References on Pre-Analytical Laboratory Standards

1. Clinical and Laboratory Standards Institute. Procedures for the Handling and Processing of Blood Specimens for Common Laboratory Tests (GP44). Clinical and Laboratory Standards Institute; 2010.

2. Clinical and Laboratory Standards Institute. Collection of Diagnostic Venous Blood Specimens (GP41). Clinical and Laboratory Standards Institute; 2007.

3. Clinical and Laboratory Standards Institute. Procedures for the Collection of Diagnostic Blood Specimens by Venipuncture (H3-A6). Clinical and Laboratory Standards Institute; 2007.

4. College of American Pathologists. Laboratory Accreditation Program Checklists. College of American Pathologists; accessed October 2025.

5. World Health Organization. WHO Guidelines on Drawing Blood: Best Practices in Phlebotomy. World Health Organization; 2010.

6. Rifai N, Horvath AR, Wittwer CT, editors. Tietz Textbook of Clinical Chemistry and Molecular Diagnostics. 6th ed. Elsevier; 2018.

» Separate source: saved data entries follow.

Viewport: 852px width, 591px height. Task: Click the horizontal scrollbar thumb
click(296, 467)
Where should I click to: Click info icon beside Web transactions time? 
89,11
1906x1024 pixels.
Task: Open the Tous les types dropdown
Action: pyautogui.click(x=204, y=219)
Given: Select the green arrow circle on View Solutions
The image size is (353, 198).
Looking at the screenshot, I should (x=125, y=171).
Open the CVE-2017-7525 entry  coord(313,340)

7. Centers for Disease Control and Prevention. Clinical Laboratory Best Practices for Specimen Handling and Processing. Centers for Disease Control and Prevention; accessed October 2025.

8. International Federation of Clinical Chemistry and Laboratory Medicine. Pre-analytical Phase Education Resources. International Federation of Clinical Chemistry and Laboratory Medicine; accessed October 2025.